» **WORK REQUEST**
Only the tail of the listing is wanted: the line containing "Instruction: Click the" and all after it, repeated exactly, pictures omitted.

» **MATERIAL PROVIDED**

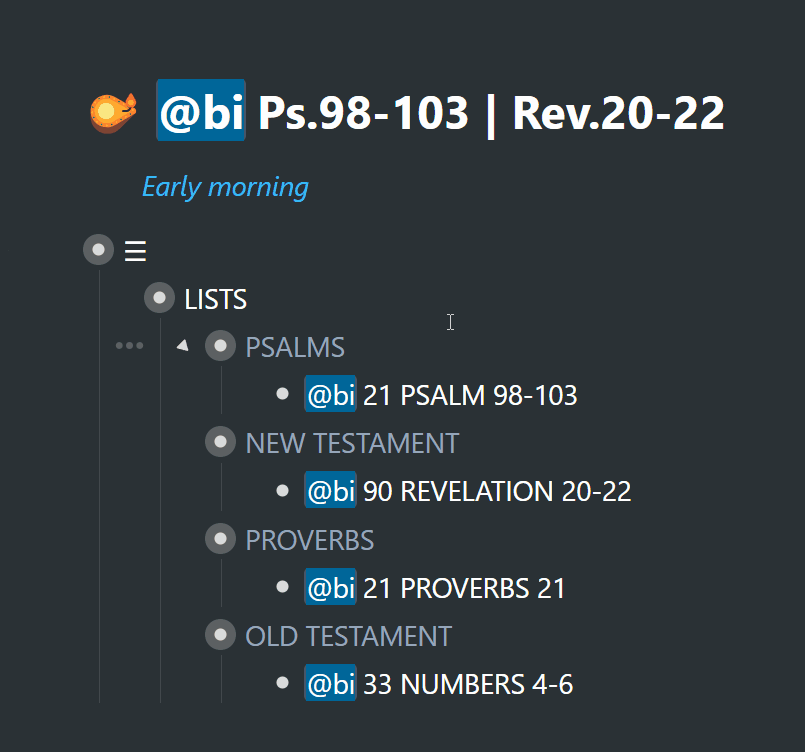
Task: Click the @bi tag before 90 REVELATION 20-22
Action: point(330,490)

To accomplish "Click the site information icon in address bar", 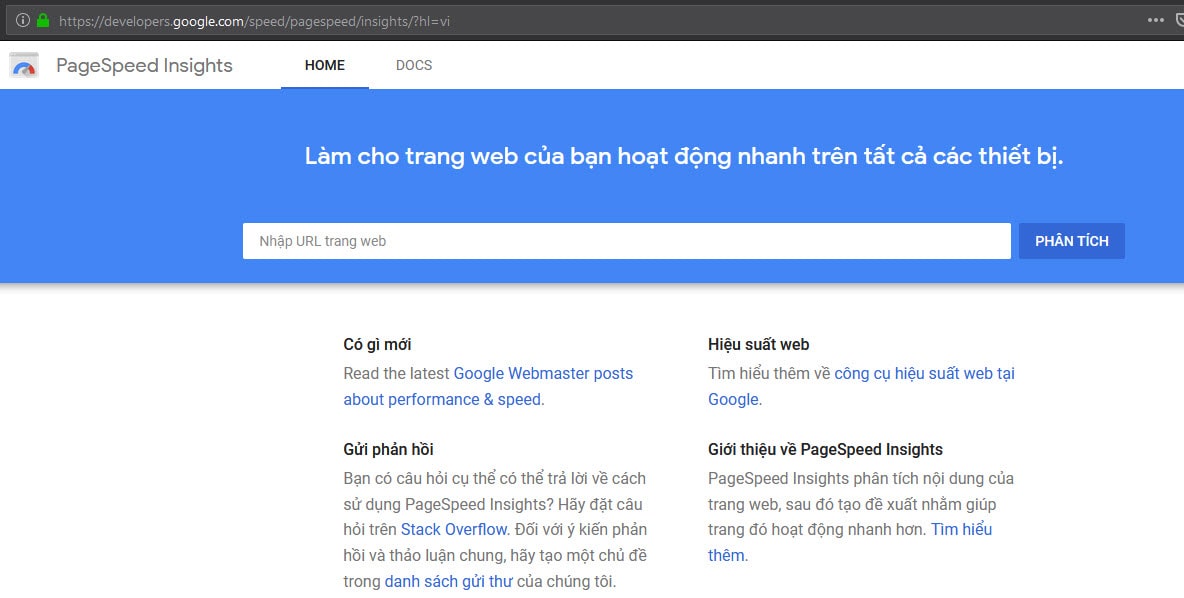I will (22, 20).
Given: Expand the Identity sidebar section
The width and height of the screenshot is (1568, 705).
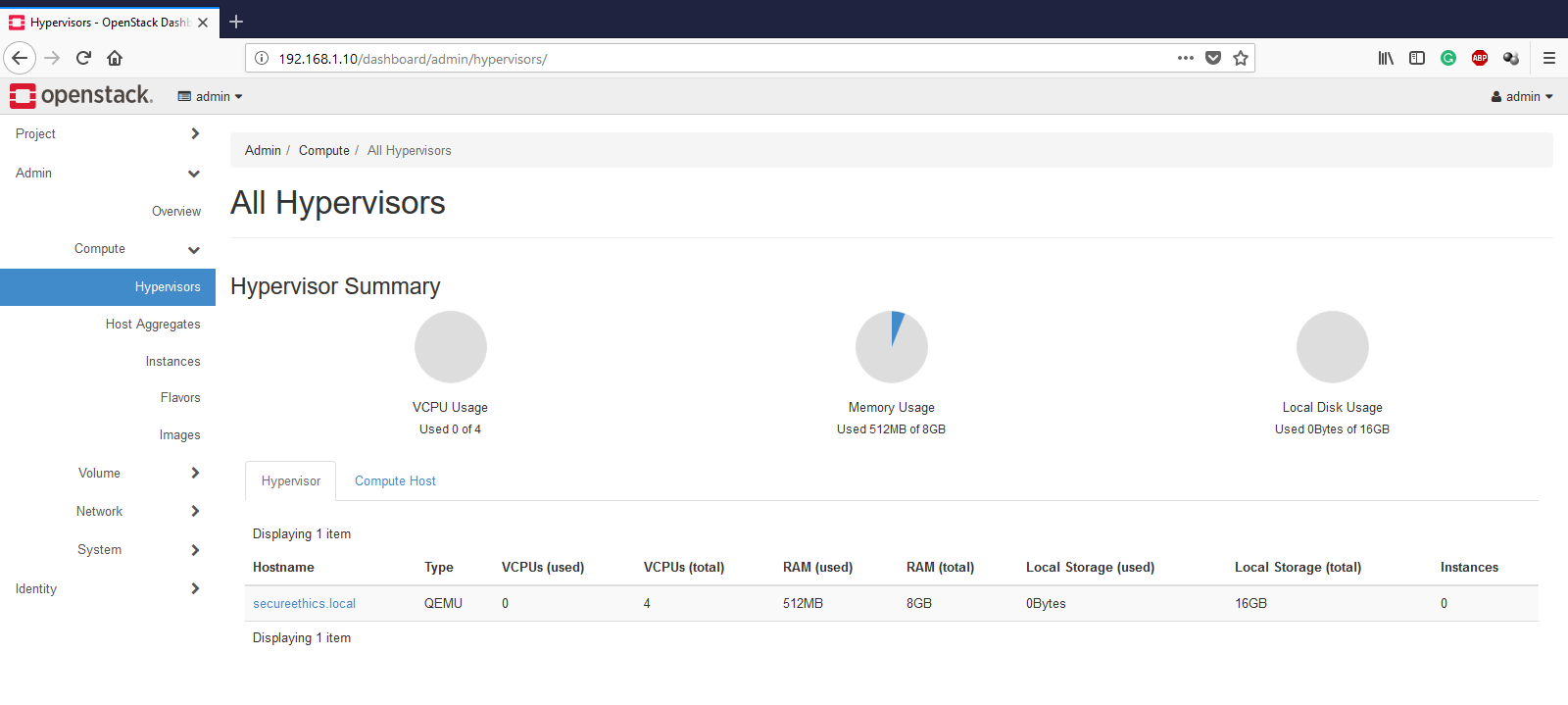Looking at the screenshot, I should 107,588.
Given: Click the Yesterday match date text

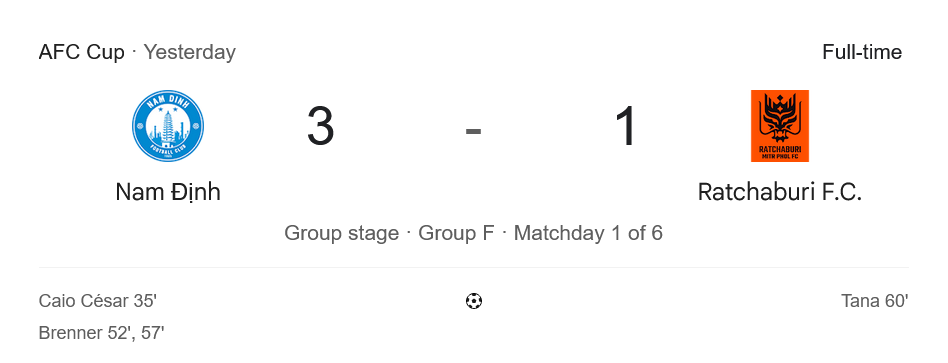Looking at the screenshot, I should click(x=189, y=52).
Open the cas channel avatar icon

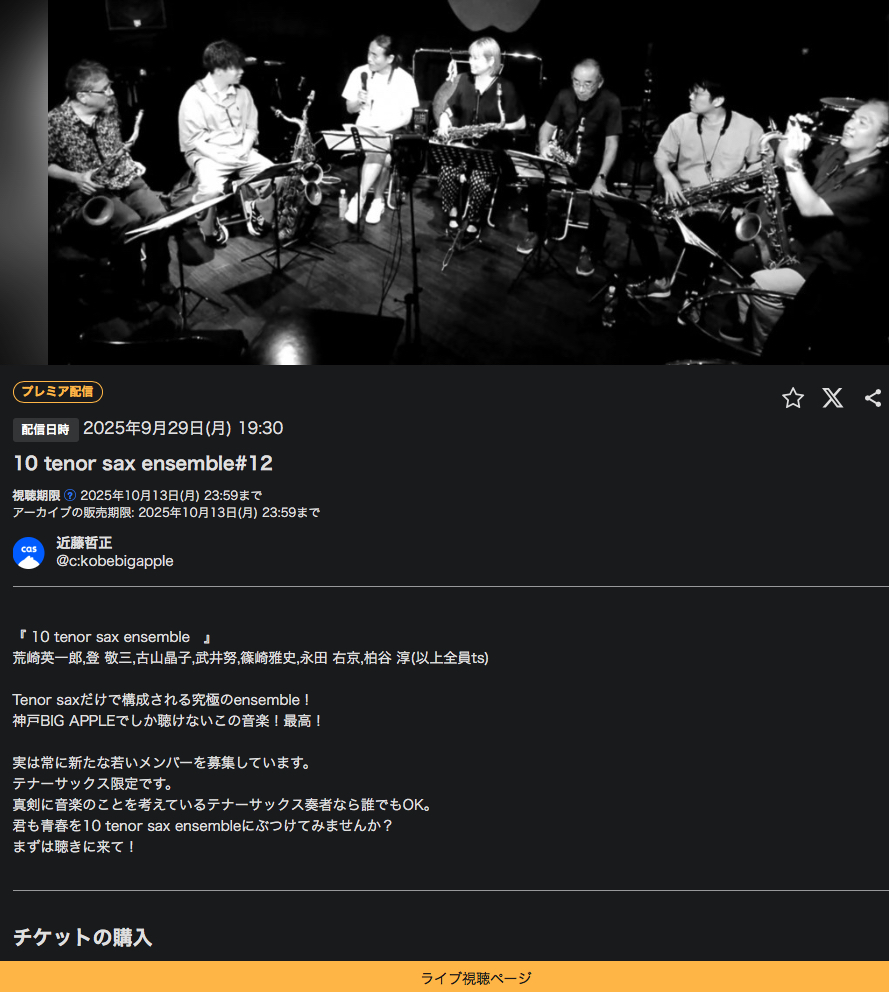click(29, 552)
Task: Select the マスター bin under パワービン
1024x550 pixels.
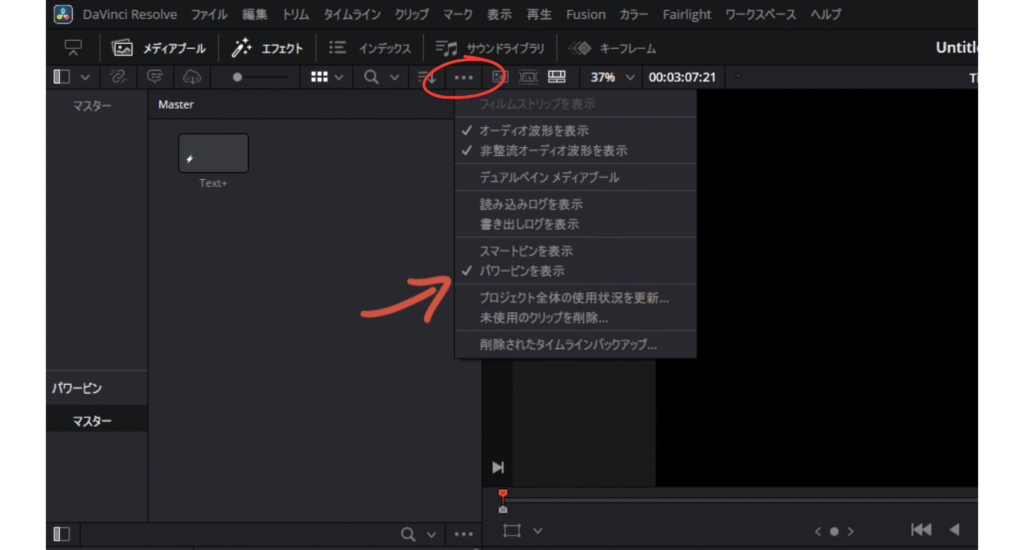Action: (x=92, y=421)

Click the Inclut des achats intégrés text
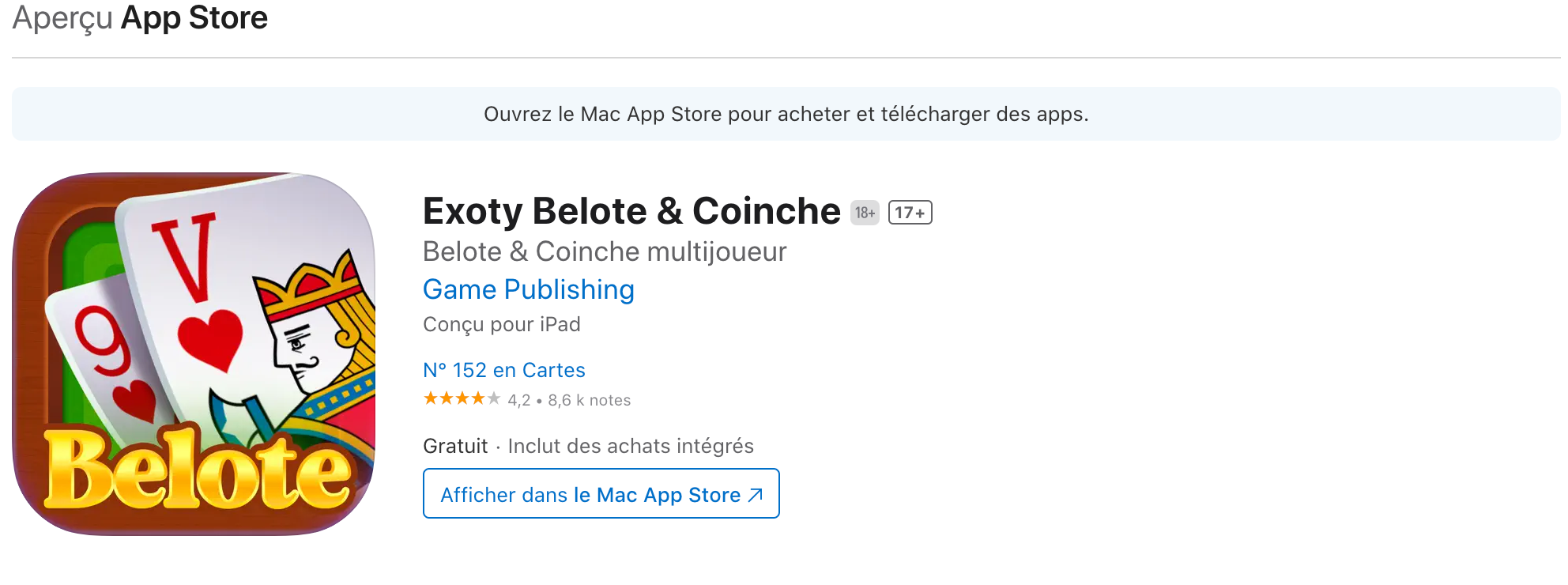(630, 446)
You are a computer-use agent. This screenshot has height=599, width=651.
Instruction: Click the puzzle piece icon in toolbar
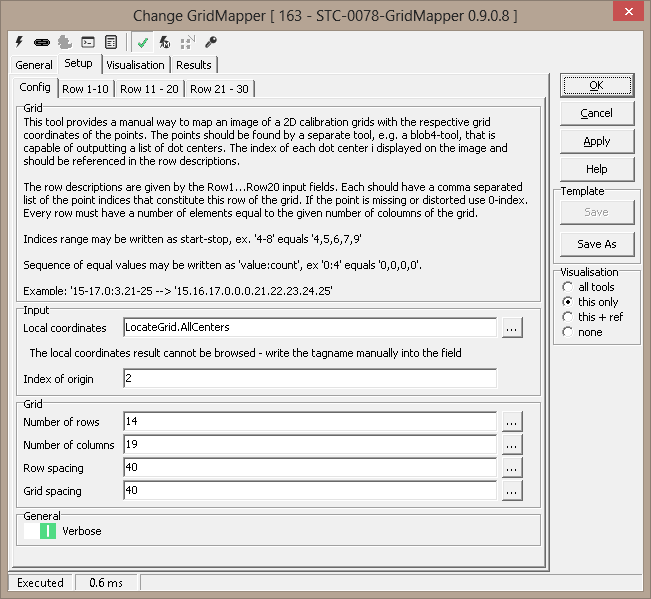pyautogui.click(x=64, y=42)
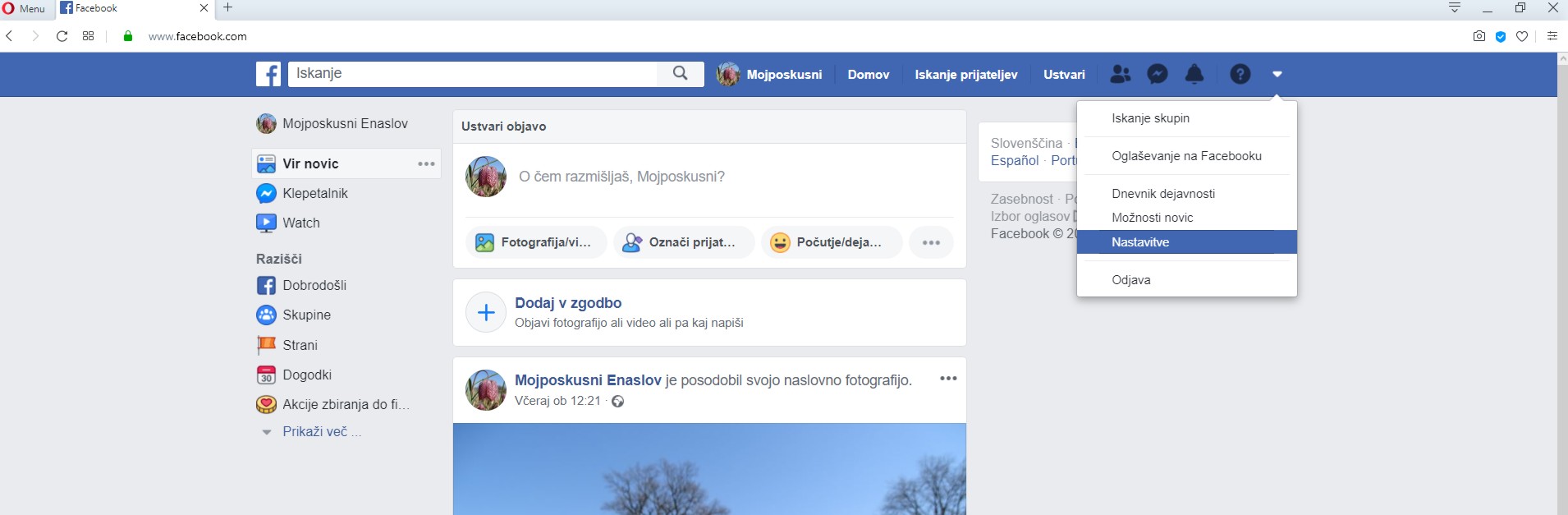1568x515 pixels.
Task: Click the Iskanje search input field
Action: point(472,73)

» **ANSWER BOX**
Instruction: Click the puzzle piece icon in toolbar
pyautogui.click(x=64, y=42)
1568x515 pixels.
Task: Click the Iskanje search input field
Action: point(472,73)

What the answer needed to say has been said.